WHAT IS EXPECTED: Every entry needs to be duplicated exactly.

Pixel coordinate grounding data:
━━━━
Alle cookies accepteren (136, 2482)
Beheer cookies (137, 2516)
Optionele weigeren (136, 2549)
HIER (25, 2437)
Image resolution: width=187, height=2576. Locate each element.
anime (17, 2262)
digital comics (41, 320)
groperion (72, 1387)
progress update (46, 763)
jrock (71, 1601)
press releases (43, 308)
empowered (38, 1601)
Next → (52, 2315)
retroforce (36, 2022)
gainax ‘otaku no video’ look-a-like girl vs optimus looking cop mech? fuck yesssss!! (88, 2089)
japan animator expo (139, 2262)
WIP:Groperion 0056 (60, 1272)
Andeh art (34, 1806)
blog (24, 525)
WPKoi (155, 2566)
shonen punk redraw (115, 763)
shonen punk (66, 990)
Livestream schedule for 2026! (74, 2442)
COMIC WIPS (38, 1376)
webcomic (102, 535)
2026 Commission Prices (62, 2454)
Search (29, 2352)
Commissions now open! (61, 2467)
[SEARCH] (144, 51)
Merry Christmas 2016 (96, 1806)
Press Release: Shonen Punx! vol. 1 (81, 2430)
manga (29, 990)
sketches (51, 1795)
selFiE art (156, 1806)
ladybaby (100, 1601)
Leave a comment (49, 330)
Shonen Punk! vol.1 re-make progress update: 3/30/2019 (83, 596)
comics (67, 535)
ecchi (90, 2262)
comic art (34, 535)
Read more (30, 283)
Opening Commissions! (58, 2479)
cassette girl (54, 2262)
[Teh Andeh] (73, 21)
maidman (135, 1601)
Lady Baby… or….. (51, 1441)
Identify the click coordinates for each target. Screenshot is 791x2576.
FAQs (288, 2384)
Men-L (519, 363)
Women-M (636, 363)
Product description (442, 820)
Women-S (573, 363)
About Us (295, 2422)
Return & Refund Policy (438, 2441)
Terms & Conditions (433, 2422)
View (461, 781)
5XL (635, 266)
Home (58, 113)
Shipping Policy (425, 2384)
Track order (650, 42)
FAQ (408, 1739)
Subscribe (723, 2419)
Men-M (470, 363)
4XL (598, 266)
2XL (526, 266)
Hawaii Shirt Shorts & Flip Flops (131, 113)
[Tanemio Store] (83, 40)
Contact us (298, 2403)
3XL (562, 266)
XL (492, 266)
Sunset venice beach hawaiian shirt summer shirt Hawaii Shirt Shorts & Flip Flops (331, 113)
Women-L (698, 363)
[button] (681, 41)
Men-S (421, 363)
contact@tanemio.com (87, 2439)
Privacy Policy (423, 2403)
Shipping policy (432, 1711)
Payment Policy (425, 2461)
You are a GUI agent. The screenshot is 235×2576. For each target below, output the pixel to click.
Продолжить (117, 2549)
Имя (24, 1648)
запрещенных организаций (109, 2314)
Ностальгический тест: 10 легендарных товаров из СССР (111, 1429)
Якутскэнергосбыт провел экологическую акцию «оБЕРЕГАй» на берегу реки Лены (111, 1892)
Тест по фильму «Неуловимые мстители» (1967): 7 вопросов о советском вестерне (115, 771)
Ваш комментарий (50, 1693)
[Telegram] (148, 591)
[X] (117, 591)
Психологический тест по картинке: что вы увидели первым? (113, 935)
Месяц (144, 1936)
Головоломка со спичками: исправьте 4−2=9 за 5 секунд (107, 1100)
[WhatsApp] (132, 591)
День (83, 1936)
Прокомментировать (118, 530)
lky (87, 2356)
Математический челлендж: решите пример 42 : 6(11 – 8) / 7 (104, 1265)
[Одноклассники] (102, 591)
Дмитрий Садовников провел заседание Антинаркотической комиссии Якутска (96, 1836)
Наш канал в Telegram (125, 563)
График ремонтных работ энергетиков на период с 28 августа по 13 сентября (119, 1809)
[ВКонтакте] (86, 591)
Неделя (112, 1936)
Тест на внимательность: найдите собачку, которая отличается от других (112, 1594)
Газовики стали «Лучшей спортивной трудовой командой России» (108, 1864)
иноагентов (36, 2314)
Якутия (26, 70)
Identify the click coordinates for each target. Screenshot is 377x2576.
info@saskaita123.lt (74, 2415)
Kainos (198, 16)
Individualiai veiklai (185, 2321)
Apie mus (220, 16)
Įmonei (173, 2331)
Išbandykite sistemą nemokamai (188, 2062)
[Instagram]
━━━━
WRITTEN REPLY:
Alle cookies accepteren (136, 2482)
Beheer cookies (137, 2516)
Optionele weigeren (136, 2549)
HIER (25, 2437)
Image resolution: width=187, height=2576. Locate each element.
anime (17, 2262)
digital comics (41, 320)
groperion (72, 1387)
progress update (46, 763)
jrock (71, 1601)
press releases (43, 308)
empowered (38, 1601)
Next → (52, 2315)
retroforce (36, 2022)
gainax ‘otaku no video’ look-a-like girl vs optimus looking cop mech? fuck yesssss!! (88, 2089)
japan animator expo (139, 2262)
WIP:Groperion 0056 (60, 1272)
Andeh art (34, 1806)
blog (24, 525)
WPKoi (155, 2566)
shonen punk redraw (115, 763)
shonen punk (66, 990)
Livestream schedule for 2026! (74, 2442)
COMIC WIPS (38, 1376)
webcomic (102, 535)
2026 Commission Prices (62, 2454)
Search (29, 2352)
Commissions now open! (61, 2467)
[SEARCH] (144, 51)
Merry Christmas 2016 (96, 1806)
Press Release: Shonen Punx! vol. 1 (81, 2430)
manga (29, 990)
sketches (51, 1795)
selFiE art (156, 1806)
ladybaby (100, 1601)
Leave a comment (49, 330)
Shonen Punk! vol.1 re-make progress update: 3/30/2019 (83, 596)
comics (67, 535)
ecchi (90, 2262)
comic art (34, 535)
Read more (30, 283)
Opening Commissions! (58, 2479)
cassette girl (54, 2262)
[Teh Andeh] (73, 21)
maidman (135, 1601)
Lady Baby… or….. (51, 1441)
Identify the click coordinates for each target. Screenshot is 791x2576.
FAQs (288, 2384)
Men-L (519, 363)
Women-M (636, 363)
Product description (442, 820)
Women-S (573, 363)
About Us (295, 2422)
Return & Refund Policy (438, 2441)
Terms & Conditions (433, 2422)
View (461, 781)
5XL (635, 266)
Home (58, 113)
Shipping Policy (425, 2384)
Track order (650, 42)
FAQ (408, 1739)
Subscribe (723, 2419)
Men-M (470, 363)
4XL (598, 266)
2XL (526, 266)
Hawaii Shirt Shorts & Flip Flops (131, 113)
[Tanemio Store] (83, 40)
Contact us (298, 2403)
3XL (562, 266)
XL (492, 266)
Sunset venice beach hawaiian shirt summer shirt Hawaii Shirt Shorts & Flip Flops (331, 113)
Women-L (698, 363)
[button] (681, 41)
Men-S (421, 363)
contact@tanemio.com (87, 2439)
Privacy Policy (423, 2403)
Shipping policy (432, 1711)
Payment Policy (425, 2461)
You are a GUI agent. The screenshot is 235×2576. For each target below, output the pixel to click.
Продолжить (117, 2549)
Имя (24, 1648)
запрещенных организаций (109, 2314)
Ностальгический тест: 10 легендарных товаров из СССР (111, 1429)
Якутскэнергосбыт провел экологическую акцию «оБЕРЕГАй» на берегу реки Лены (111, 1892)
Тест по фильму «Неуловимые мстители» (1967): 7 вопросов о советском вестерне (115, 771)
Ваш комментарий (50, 1693)
[Telegram] (148, 591)
[X] (117, 591)
Психологический тест по картинке: что вы увидели первым? (113, 935)
Месяц (144, 1936)
Головоломка со спичками: исправьте 4−2=9 за 5 секунд (107, 1100)
[WhatsApp] (132, 591)
День (83, 1936)
Прокомментировать (118, 530)
lky (87, 2356)
Математический челлендж: решите пример 42 : 6(11 – 8) / 7 (104, 1265)
[Одноклассники] (102, 591)
Дмитрий Садовников провел заседание Антинаркотической комиссии Якутска (96, 1836)
Наш канал в Telegram (125, 563)
График ремонтных работ энергетиков на период с 28 августа по 13 сентября (119, 1809)
[ВКонтакте] (86, 591)
Неделя (112, 1936)
Тест на внимательность: найдите собачку, которая отличается от других (112, 1594)
Газовики стали «Лучшей спортивной трудовой командой России» (108, 1864)
иноагентов (36, 2314)
Якутия (26, 70)
Identify the click coordinates for each target. Screenshot is 377x2576.
info@saskaita123.lt (74, 2415)
Kainos (198, 16)
Individualiai veiklai (185, 2321)
Apie mus (220, 16)
Įmonei (173, 2331)
Išbandykite sistemą nemokamai (188, 2062)
[Instagram]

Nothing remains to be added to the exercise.